The Rollyo FAQ claims, without further elaboration, that “we have found that the Searchrolls with 5-15 sites seem to be the most effective ones.” Apparently five to fifteen is “just right.” It is an interesting claim, and one that should get us all thinking about and testing for exactly what constitutes an effective, useful searchroll.
Any downsides? One point many bloggers have made is that only an entire domain or subdomain (such as www.house.gov or clerk.house.gov) can be included in a searchroll. Site subdirectories (such as www.house.gov/cao-hr/) can’t be effectively incorporated because Rollyo will ignore anything after the first slash. At this time, Rollyo is in beta, and the creators have said that they are working on subdirectory-specific searching for the future. Improvements in navigation and documentation could also be made. And the feature I’d really like to see is a display of which individual sites in a searchroll have garnered hits. I find that I like to search a roll of sites simultaneously, but I like to view them site-by-site. At present, I have to click on each component site to find out which ones have hits.

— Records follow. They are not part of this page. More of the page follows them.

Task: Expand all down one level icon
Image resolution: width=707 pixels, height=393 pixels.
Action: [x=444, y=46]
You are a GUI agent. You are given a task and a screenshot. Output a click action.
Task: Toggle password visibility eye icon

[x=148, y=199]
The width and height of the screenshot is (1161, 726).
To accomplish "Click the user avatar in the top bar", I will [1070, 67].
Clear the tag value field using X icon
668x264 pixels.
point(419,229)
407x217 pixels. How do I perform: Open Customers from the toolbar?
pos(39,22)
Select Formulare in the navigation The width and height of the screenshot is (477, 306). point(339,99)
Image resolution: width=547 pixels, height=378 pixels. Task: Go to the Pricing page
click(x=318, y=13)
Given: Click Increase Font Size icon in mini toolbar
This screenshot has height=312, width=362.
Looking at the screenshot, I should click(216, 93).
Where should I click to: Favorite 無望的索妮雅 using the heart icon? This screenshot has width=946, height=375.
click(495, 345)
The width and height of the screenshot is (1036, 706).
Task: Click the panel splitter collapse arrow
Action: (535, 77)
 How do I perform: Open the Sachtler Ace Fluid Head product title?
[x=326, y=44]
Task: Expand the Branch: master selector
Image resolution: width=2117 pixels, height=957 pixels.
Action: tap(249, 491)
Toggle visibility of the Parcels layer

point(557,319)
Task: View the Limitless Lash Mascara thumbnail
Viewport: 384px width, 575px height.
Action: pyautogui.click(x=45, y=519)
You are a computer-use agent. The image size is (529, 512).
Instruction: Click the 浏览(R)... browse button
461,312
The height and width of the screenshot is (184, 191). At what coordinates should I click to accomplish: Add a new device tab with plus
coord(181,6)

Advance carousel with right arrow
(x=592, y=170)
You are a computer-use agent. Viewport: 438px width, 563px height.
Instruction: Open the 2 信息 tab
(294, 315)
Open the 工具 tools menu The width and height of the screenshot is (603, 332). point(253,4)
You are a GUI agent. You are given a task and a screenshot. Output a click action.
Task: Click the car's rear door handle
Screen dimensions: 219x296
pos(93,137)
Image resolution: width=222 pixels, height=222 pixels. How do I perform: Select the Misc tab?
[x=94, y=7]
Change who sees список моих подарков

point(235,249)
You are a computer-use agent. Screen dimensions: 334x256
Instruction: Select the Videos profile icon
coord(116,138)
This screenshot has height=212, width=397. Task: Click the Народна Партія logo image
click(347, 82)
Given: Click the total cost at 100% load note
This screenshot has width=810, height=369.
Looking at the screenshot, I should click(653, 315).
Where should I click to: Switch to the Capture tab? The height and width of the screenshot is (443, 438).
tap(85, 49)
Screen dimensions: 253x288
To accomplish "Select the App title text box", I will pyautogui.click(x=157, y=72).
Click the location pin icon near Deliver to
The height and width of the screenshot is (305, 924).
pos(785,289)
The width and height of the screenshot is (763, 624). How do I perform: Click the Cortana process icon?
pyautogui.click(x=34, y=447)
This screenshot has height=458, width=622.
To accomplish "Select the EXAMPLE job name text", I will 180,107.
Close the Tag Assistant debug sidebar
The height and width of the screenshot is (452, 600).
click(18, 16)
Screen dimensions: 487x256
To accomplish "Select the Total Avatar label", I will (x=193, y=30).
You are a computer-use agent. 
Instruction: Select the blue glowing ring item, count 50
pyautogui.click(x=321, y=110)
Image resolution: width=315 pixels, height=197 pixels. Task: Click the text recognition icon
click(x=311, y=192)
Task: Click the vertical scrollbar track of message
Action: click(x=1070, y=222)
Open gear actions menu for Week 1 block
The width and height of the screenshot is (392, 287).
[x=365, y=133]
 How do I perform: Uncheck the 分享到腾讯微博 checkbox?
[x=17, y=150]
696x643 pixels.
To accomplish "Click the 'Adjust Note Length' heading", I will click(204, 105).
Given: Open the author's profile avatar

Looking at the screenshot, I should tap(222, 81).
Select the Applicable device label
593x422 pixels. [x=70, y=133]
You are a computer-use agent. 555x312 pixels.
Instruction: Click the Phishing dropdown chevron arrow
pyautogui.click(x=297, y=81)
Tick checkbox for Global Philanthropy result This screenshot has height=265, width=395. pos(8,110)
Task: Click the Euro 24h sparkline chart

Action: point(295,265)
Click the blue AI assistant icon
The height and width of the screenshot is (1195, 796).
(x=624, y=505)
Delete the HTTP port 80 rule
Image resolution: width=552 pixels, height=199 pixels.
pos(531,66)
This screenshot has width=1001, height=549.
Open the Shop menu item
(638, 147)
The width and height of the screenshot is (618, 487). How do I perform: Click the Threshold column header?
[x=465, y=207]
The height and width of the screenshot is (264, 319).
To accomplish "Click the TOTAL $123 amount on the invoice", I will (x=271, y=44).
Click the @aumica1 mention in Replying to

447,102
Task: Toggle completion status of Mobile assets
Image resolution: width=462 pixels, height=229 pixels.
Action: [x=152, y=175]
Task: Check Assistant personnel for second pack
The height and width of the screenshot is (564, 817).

Rollyo uses Yahoo! as its web index, and bloggers have made the point that you can recreate searchroll-type searches on Yahoo! without Rollyo. What Rollyo offers may not be technically stunning, but it does make the process a whole lot easier. Previously in this column, I reviewed the Elegus.com product. Elegus also takes prepared sets of sites (similar to Rollyo searchrolls) and lets you search the Yahoo! index for just the selected set. The focus of Elegus is on U.S. state and national government web sites. In the context of Rollyo, Elegus is like having an extensive library of official government searchrolls already made for you. If Elegus has a grouping that meets with your favor (check out the “All State Government Web Sites” selection, for example), you may not need to roll your own at Rollyo. And don’t forget the government’s own FirstGov Search, newly revamped with clustering, preview windows, and other cool features. What sets Rollyo apart from Elegus and FirstGov Search is the power it gives you to customize, tweak, update, and share your own searchrolls. This sharing and customization is what earns Rollyo the Web 2.0 label that gets the attention these days.
An Intellectual Property Roll
The folks at Rethink(IP) rolled their own, and they talk about it in their blog. See the Rethink(IP) searchroll at http://rollyo.com/jurisnipper/rethinkip/.
The roll includes 25 patent-related blogs, news sites, and associations, but not the official U.S. Patent and Trademark Office site.